Goal — Pick out every line in the items below that contains the string "Task" and copy each such line in full.

↓

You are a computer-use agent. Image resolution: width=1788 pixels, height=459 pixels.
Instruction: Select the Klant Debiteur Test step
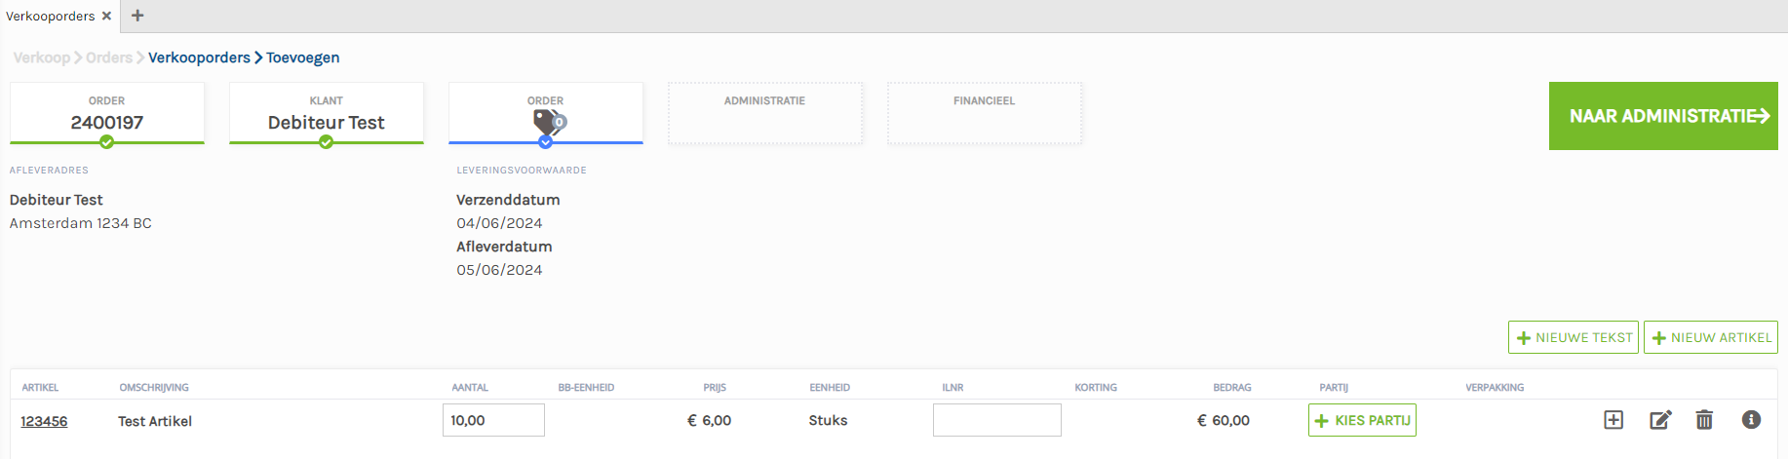tap(326, 113)
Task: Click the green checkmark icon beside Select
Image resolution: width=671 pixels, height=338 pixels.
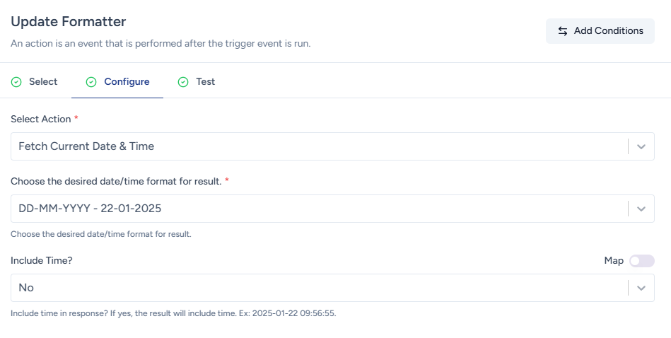Action: [16, 82]
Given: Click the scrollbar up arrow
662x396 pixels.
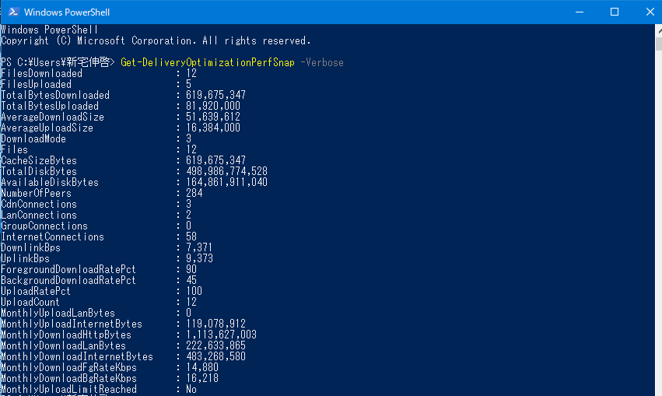Looking at the screenshot, I should 659,30.
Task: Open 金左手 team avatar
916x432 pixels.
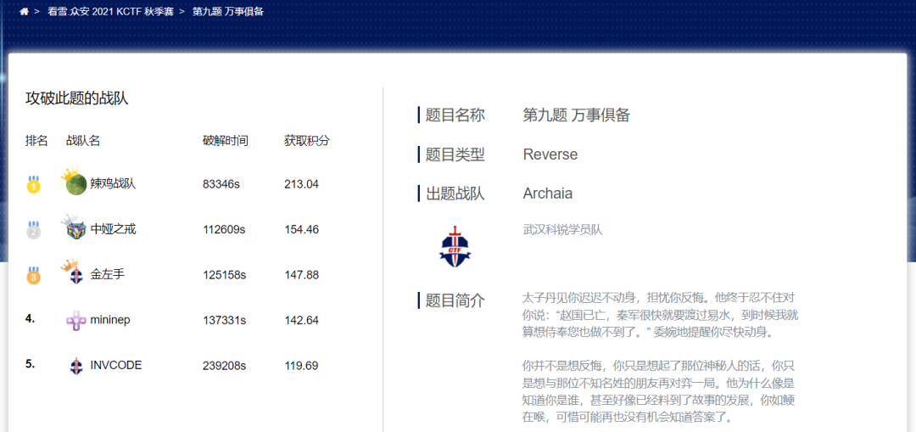Action: [x=75, y=274]

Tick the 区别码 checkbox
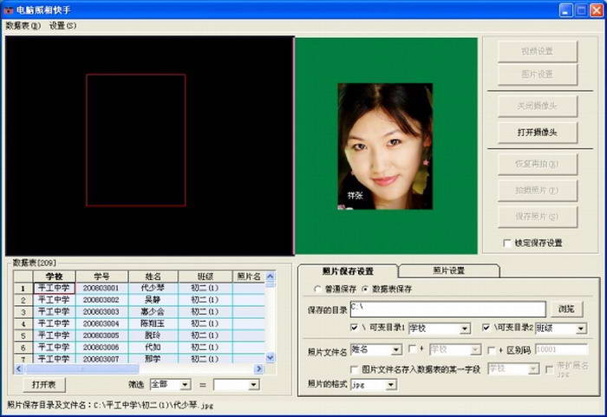(x=491, y=349)
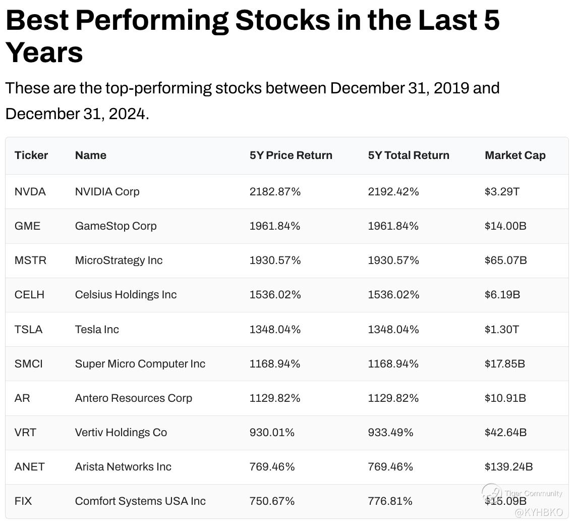Click the ANET ticker
Image resolution: width=574 pixels, height=525 pixels.
[x=29, y=467]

↑

Finished exercise —
Task: Click the green checkmark icon beside Select
Task: Open 金左手 team avatar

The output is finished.